SHORT PROBLEM: Copy every one of the following entries word for word, without changing anything.

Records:
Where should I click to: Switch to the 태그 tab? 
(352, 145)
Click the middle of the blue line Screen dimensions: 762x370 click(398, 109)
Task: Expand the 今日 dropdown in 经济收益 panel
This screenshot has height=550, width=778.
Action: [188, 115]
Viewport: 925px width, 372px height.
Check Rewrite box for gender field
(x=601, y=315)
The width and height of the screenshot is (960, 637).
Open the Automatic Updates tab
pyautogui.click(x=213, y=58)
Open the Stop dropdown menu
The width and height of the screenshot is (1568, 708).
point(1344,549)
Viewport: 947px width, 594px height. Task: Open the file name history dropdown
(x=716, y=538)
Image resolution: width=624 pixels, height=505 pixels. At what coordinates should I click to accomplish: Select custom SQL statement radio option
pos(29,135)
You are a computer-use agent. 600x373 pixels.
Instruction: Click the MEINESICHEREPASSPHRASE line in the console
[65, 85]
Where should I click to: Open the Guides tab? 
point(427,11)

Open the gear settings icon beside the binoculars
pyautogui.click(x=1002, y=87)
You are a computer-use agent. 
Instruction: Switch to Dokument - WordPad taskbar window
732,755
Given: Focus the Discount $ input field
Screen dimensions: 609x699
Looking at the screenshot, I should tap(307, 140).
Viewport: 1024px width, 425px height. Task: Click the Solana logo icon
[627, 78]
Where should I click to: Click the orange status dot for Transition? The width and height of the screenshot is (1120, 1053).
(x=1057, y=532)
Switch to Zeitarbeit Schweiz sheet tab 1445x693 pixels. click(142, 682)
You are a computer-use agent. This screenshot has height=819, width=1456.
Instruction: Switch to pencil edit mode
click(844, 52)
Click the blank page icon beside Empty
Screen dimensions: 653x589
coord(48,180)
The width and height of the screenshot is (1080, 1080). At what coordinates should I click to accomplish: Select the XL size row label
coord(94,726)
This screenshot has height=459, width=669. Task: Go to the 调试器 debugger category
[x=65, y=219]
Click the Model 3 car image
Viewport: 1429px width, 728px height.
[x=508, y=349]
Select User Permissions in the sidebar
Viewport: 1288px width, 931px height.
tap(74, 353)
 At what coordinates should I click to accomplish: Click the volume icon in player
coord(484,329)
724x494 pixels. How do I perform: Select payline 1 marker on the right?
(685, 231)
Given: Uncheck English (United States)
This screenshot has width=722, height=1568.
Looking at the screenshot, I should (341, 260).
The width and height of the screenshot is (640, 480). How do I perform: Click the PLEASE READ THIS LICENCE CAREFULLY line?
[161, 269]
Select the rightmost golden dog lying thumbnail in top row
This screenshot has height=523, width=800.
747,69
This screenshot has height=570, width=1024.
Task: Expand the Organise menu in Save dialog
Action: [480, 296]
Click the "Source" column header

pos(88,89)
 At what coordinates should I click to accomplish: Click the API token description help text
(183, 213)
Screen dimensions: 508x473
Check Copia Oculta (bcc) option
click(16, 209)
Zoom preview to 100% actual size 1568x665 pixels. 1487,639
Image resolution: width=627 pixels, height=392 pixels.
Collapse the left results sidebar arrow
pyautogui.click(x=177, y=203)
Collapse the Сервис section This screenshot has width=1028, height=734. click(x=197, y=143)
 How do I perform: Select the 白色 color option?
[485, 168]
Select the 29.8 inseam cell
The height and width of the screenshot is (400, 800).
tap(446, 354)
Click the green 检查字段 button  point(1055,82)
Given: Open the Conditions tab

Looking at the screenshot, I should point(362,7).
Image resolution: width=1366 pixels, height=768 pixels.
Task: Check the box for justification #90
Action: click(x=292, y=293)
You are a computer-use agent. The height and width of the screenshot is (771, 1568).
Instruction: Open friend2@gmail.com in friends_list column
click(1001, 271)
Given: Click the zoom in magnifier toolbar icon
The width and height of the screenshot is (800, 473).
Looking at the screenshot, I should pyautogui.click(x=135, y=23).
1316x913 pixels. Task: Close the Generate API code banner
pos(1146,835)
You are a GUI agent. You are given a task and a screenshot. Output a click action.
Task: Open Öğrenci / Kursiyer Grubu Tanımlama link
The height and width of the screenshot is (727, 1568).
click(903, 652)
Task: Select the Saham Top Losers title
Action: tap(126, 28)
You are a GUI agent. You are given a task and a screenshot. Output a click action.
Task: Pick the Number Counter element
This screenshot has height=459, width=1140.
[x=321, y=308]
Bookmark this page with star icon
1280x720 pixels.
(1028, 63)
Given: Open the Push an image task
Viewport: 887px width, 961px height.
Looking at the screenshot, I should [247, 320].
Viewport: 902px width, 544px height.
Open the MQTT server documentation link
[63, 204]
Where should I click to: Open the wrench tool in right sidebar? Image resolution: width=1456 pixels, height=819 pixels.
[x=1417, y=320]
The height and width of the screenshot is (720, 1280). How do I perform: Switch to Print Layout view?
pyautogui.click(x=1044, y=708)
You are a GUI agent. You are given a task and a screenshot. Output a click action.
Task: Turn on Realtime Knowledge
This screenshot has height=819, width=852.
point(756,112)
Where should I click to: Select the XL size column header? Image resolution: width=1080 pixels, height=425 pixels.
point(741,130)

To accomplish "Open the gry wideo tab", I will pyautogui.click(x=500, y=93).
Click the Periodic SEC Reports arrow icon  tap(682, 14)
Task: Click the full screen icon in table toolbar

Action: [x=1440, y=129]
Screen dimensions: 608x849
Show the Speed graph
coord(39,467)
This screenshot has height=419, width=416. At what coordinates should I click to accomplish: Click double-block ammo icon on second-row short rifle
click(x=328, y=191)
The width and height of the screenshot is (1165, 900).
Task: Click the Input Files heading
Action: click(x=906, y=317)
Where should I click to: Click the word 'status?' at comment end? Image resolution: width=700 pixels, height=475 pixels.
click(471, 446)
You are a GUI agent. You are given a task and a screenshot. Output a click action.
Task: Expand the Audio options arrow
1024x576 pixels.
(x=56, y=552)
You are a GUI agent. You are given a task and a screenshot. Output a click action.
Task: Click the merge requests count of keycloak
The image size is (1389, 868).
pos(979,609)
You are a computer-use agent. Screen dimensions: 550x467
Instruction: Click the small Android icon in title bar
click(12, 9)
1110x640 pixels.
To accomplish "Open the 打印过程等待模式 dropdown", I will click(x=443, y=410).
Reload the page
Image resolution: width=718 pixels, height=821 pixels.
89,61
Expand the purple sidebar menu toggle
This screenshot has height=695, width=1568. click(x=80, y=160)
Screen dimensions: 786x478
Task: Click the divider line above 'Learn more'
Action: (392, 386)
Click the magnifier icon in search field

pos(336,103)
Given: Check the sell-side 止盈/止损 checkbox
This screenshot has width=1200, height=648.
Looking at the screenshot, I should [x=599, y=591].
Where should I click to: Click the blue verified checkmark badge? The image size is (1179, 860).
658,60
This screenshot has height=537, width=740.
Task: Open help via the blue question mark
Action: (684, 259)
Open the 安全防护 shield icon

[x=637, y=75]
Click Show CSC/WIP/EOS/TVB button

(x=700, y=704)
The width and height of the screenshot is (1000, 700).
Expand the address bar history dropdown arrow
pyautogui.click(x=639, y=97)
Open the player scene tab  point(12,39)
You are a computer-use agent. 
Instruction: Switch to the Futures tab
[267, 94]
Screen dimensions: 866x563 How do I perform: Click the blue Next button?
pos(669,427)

SOLUTION:
Where should I click to: Switch to the 태그 tab? 
(352, 145)
Click the middle of the blue line Screen dimensions: 762x370 click(398, 109)
Task: Expand the 今日 dropdown in 经济收益 panel
This screenshot has height=550, width=778.
Action: [188, 115]
Viewport: 925px width, 372px height.
Check Rewrite box for gender field
(x=601, y=315)
The width and height of the screenshot is (960, 637).
Open the Automatic Updates tab
pyautogui.click(x=213, y=58)
Open the Stop dropdown menu
The width and height of the screenshot is (1568, 708).
point(1344,549)
Viewport: 947px width, 594px height. Task: Open the file name history dropdown
(x=716, y=538)
Image resolution: width=624 pixels, height=505 pixels. At what coordinates should I click to accomplish: Select custom SQL statement radio option
pos(29,135)
You are a computer-use agent. 600x373 pixels.
Instruction: Click the MEINESICHEREPASSPHRASE line in the console
[65, 85]
Where should I click to: Open the Guides tab? 
point(427,11)

Open the gear settings icon beside the binoculars
pyautogui.click(x=1002, y=87)
You are a computer-use agent. 
Instruction: Switch to Dokument - WordPad taskbar window
732,755
Given: Focus the Discount $ input field
Screen dimensions: 609x699
Looking at the screenshot, I should tap(307, 140).
Viewport: 1024px width, 425px height. Task: Click the Solana logo icon
[627, 78]
Where should I click to: Click the orange status dot for Transition? The width and height of the screenshot is (1120, 1053).
(x=1057, y=532)
Switch to Zeitarbeit Schweiz sheet tab 1445x693 pixels. click(142, 682)
You are a computer-use agent. This screenshot has height=819, width=1456.
Instruction: Switch to pencil edit mode
click(844, 52)
Click the blank page icon beside Empty
Screen dimensions: 653x589
coord(48,180)
The width and height of the screenshot is (1080, 1080). At what coordinates should I click to accomplish: Select the XL size row label
coord(94,726)
This screenshot has height=459, width=669. Task: Go to the 调试器 debugger category
[x=65, y=219]
Click the Model 3 car image
Viewport: 1429px width, 728px height.
[x=508, y=349]
Select User Permissions in the sidebar
Viewport: 1288px width, 931px height.
tap(74, 353)
 At what coordinates should I click to accomplish: Click the volume icon in player
coord(484,329)
724x494 pixels. How do I perform: Select payline 1 marker on the right?
(685, 231)
Given: Uncheck English (United States)
This screenshot has width=722, height=1568.
Looking at the screenshot, I should (341, 260).
The width and height of the screenshot is (640, 480). How do I perform: Click the PLEASE READ THIS LICENCE CAREFULLY line?
[161, 269]
Select the rightmost golden dog lying thumbnail in top row
This screenshot has height=523, width=800.
747,69
This screenshot has height=570, width=1024.
Task: Expand the Organise menu in Save dialog
Action: [480, 296]
Click the "Source" column header

pos(88,89)
 At what coordinates should I click to accomplish: Click the API token description help text
(183, 213)
Screen dimensions: 508x473
Check Copia Oculta (bcc) option
click(16, 209)
Zoom preview to 100% actual size 1568x665 pixels. 1487,639
Image resolution: width=627 pixels, height=392 pixels.
Collapse the left results sidebar arrow
pyautogui.click(x=177, y=203)
Collapse the Сервис section This screenshot has width=1028, height=734. click(x=197, y=143)
 How do I perform: Select the 白色 color option?
[485, 168]
Select the 29.8 inseam cell
The height and width of the screenshot is (400, 800).
tap(446, 354)
Click the green 检查字段 button  point(1055,82)
Given: Open the Conditions tab

Looking at the screenshot, I should point(362,7).
Image resolution: width=1366 pixels, height=768 pixels.
Task: Check the box for justification #90
Action: click(x=292, y=293)
You are a computer-use agent. The height and width of the screenshot is (771, 1568).
Instruction: Open friend2@gmail.com in friends_list column
click(1001, 271)
Given: Click the zoom in magnifier toolbar icon
The width and height of the screenshot is (800, 473).
Looking at the screenshot, I should pyautogui.click(x=135, y=23).
1316x913 pixels. Task: Close the Generate API code banner
pos(1146,835)
You are a GUI agent. You are given a task and a screenshot. Output a click action.
Task: Open Öğrenci / Kursiyer Grubu Tanımlama link
The height and width of the screenshot is (727, 1568).
click(903, 652)
Task: Select the Saham Top Losers title
Action: tap(126, 28)
You are a GUI agent. You are given a task and a screenshot. Output a click action.
Task: Pick the Number Counter element
This screenshot has height=459, width=1140.
[x=321, y=308]
Bookmark this page with star icon
1280x720 pixels.
(1028, 63)
Given: Open the Push an image task
Viewport: 887px width, 961px height.
Looking at the screenshot, I should [247, 320].
Viewport: 902px width, 544px height.
Open the MQTT server documentation link
[63, 204]
Where should I click to: Open the wrench tool in right sidebar? Image resolution: width=1456 pixels, height=819 pixels.
[x=1417, y=320]
The height and width of the screenshot is (720, 1280). How do I perform: Switch to Print Layout view?
pyautogui.click(x=1044, y=708)
You are a GUI agent. You are given a task and a screenshot. Output a click action.
Task: Turn on Realtime Knowledge
This screenshot has height=819, width=852.
point(756,112)
Where should I click to: Select the XL size column header? Image resolution: width=1080 pixels, height=425 pixels.
point(741,130)

To accomplish "Open the gry wideo tab", I will pyautogui.click(x=500, y=93).
Click the Periodic SEC Reports arrow icon  tap(682, 14)
Task: Click the full screen icon in table toolbar

Action: [x=1440, y=129]
Screen dimensions: 608x849
Show the Speed graph
coord(39,467)
This screenshot has height=419, width=416. At what coordinates should I click to accomplish: Click double-block ammo icon on second-row short rifle
click(x=328, y=191)
The width and height of the screenshot is (1165, 900).
Task: Click the Input Files heading
Action: click(x=906, y=317)
Where should I click to: Click the word 'status?' at comment end? Image resolution: width=700 pixels, height=475 pixels.
click(471, 446)
You are a GUI agent. You are given a task and a screenshot. Output a click action.
Task: Expand the Audio options arrow
1024x576 pixels.
(x=56, y=552)
You are a GUI agent. You are given a task and a screenshot. Output a click action.
Task: Click the merge requests count of keycloak
The image size is (1389, 868).
pos(979,609)
You are a computer-use agent. Screen dimensions: 550x467
Instruction: Click the small Android icon in title bar
click(12, 9)
1110x640 pixels.
To accomplish "Open the 打印过程等待模式 dropdown", I will click(x=443, y=410).
Reload the page
Image resolution: width=718 pixels, height=821 pixels.
89,61
Expand the purple sidebar menu toggle
This screenshot has height=695, width=1568. click(x=80, y=160)
Screen dimensions: 786x478
Task: Click the divider line above 'Learn more'
Action: (392, 386)
Click the magnifier icon in search field

pos(336,103)
Given: Check the sell-side 止盈/止损 checkbox
This screenshot has width=1200, height=648.
Looking at the screenshot, I should [x=599, y=591].
Where should I click to: Click the blue verified checkmark badge? The image size is (1179, 860).
658,60
This screenshot has height=537, width=740.
Task: Open help via the blue question mark
Action: (684, 259)
Open the 安全防护 shield icon

[x=637, y=75]
Click Show CSC/WIP/EOS/TVB button

(x=700, y=704)
The width and height of the screenshot is (1000, 700).
Expand the address bar history dropdown arrow
pyautogui.click(x=639, y=97)
Open the player scene tab  point(12,39)
You are a computer-use agent. 
Instruction: Switch to the Futures tab
[267, 94]
Screen dimensions: 866x563 How do I perform: Click the blue Next button?
pos(669,427)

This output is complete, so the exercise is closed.